**TASK TO COMPLETE:**
Recast the data below as a numbered list, leaving out any blank lines.

**DATA FOR THIS EXERCISE:**
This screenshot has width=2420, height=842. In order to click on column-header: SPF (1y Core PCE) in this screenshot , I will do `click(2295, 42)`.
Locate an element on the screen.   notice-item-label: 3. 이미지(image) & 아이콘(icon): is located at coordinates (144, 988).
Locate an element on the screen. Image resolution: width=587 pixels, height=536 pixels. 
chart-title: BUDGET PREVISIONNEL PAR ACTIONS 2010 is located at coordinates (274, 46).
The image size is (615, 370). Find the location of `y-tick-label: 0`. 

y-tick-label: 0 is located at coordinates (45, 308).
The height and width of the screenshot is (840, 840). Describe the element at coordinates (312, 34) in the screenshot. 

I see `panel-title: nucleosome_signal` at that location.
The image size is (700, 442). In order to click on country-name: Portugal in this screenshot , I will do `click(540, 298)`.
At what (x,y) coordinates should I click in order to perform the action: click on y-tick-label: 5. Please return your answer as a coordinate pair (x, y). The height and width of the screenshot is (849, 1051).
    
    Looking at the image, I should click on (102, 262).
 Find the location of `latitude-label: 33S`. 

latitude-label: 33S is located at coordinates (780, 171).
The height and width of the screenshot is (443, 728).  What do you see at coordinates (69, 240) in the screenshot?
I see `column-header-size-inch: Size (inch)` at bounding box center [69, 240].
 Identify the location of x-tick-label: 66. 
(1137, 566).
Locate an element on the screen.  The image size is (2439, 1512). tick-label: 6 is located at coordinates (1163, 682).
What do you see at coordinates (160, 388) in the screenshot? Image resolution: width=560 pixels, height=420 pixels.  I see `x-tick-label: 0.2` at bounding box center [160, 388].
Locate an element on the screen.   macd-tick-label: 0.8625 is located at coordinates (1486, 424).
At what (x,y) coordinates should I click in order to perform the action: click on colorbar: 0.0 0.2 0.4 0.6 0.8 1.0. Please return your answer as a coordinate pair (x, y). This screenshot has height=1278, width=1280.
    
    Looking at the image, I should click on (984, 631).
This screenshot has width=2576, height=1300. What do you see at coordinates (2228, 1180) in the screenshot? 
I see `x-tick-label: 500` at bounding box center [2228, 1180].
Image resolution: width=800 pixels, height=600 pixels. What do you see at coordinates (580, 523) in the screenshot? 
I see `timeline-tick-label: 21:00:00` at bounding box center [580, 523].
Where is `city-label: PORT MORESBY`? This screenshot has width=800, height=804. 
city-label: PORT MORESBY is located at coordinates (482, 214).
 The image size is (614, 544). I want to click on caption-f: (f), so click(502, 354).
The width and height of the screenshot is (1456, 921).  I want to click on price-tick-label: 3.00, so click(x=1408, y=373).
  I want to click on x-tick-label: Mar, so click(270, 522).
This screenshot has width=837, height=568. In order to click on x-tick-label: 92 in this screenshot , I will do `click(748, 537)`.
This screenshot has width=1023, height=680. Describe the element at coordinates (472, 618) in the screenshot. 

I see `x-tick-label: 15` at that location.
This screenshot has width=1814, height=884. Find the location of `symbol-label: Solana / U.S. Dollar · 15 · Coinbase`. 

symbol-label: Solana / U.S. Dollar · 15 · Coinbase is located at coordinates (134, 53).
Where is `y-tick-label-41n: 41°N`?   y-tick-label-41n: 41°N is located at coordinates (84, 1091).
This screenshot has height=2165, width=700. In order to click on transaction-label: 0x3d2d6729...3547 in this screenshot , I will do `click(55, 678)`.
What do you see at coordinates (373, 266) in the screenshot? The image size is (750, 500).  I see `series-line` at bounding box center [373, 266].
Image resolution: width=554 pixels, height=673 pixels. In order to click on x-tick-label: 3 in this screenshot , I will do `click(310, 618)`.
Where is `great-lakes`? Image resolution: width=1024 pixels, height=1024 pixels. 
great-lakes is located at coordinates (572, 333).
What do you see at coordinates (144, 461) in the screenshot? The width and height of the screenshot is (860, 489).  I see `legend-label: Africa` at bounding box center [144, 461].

**EXPECTED ANSWER:**
1. This screenshot has width=2420, height=842. In order to click on column-header: SPF (1y Core PCE) in this screenshot , I will do `click(2295, 42)`.
2. Locate an element on the screen.   notice-item-label: 3. 이미지(image) & 아이콘(icon): is located at coordinates (144, 988).
3. Locate an element on the screen. Image resolution: width=587 pixels, height=536 pixels. 
4. chart-title: BUDGET PREVISIONNEL PAR ACTIONS 2010 is located at coordinates (274, 46).
5. The image size is (615, 370). Find the location of `y-tick-label: 0`. 
6. y-tick-label: 0 is located at coordinates (45, 308).
7. The height and width of the screenshot is (840, 840). Describe the element at coordinates (312, 34) in the screenshot. 
8. I see `panel-title: nucleosome_signal` at that location.
9. The image size is (700, 442). In order to click on country-name: Portugal in this screenshot , I will do `click(540, 298)`.
10. At what (x,y) coordinates should I click in order to perform the action: click on y-tick-label: 5. Please return your answer as a coordinate pair (x, y). The height and width of the screenshot is (849, 1051).
11.     Looking at the image, I should click on (102, 262).
12.  Find the location of `latitude-label: 33S`. 
13. latitude-label: 33S is located at coordinates (780, 171).
14. The height and width of the screenshot is (443, 728).  What do you see at coordinates (69, 240) in the screenshot?
15. I see `column-header-size-inch: Size (inch)` at bounding box center [69, 240].
16.  Identify the location of x-tick-label: 66. 
17. (1137, 566).
18. Locate an element on the screen.  The image size is (2439, 1512). tick-label: 6 is located at coordinates (1163, 682).
19. What do you see at coordinates (160, 388) in the screenshot? Image resolution: width=560 pixels, height=420 pixels.  I see `x-tick-label: 0.2` at bounding box center [160, 388].
20. Locate an element on the screen.   macd-tick-label: 0.8625 is located at coordinates (1486, 424).
21. At what (x,y) coordinates should I click in order to perform the action: click on colorbar: 0.0 0.2 0.4 0.6 0.8 1.0. Please return your answer as a coordinate pair (x, y). This screenshot has height=1278, width=1280.
22.     Looking at the image, I should click on (984, 631).
23. This screenshot has width=2576, height=1300. What do you see at coordinates (2228, 1180) in the screenshot? 
24. I see `x-tick-label: 500` at bounding box center [2228, 1180].
25. Image resolution: width=800 pixels, height=600 pixels. What do you see at coordinates (580, 523) in the screenshot? 
26. I see `timeline-tick-label: 21:00:00` at bounding box center [580, 523].
27. Where is `city-label: PORT MORESBY`? This screenshot has width=800, height=804. 
28. city-label: PORT MORESBY is located at coordinates (482, 214).
29.  The image size is (614, 544). I want to click on caption-f: (f), so click(502, 354).
30. The width and height of the screenshot is (1456, 921).  I want to click on price-tick-label: 3.00, so click(x=1408, y=373).
31.   I want to click on x-tick-label: Mar, so click(270, 522).
32. This screenshot has width=837, height=568. In order to click on x-tick-label: 92 in this screenshot , I will do `click(748, 537)`.
33. This screenshot has width=1023, height=680. Describe the element at coordinates (472, 618) in the screenshot. 
34. I see `x-tick-label: 15` at that location.
35. This screenshot has width=1814, height=884. Find the location of `symbol-label: Solana / U.S. Dollar · 15 · Coinbase`. 
36. symbol-label: Solana / U.S. Dollar · 15 · Coinbase is located at coordinates (134, 53).
37. Where is `y-tick-label-41n: 41°N`?   y-tick-label-41n: 41°N is located at coordinates (84, 1091).
38. This screenshot has height=2165, width=700. In order to click on transaction-label: 0x3d2d6729...3547 in this screenshot , I will do `click(55, 678)`.
39. What do you see at coordinates (373, 266) in the screenshot? The image size is (750, 500).  I see `series-line` at bounding box center [373, 266].
40. Image resolution: width=554 pixels, height=673 pixels. In order to click on x-tick-label: 3 in this screenshot , I will do `click(310, 618)`.
41. Where is `great-lakes`? Image resolution: width=1024 pixels, height=1024 pixels. 
42. great-lakes is located at coordinates (572, 333).
43. What do you see at coordinates (144, 461) in the screenshot? The width and height of the screenshot is (860, 489).  I see `legend-label: Africa` at bounding box center [144, 461].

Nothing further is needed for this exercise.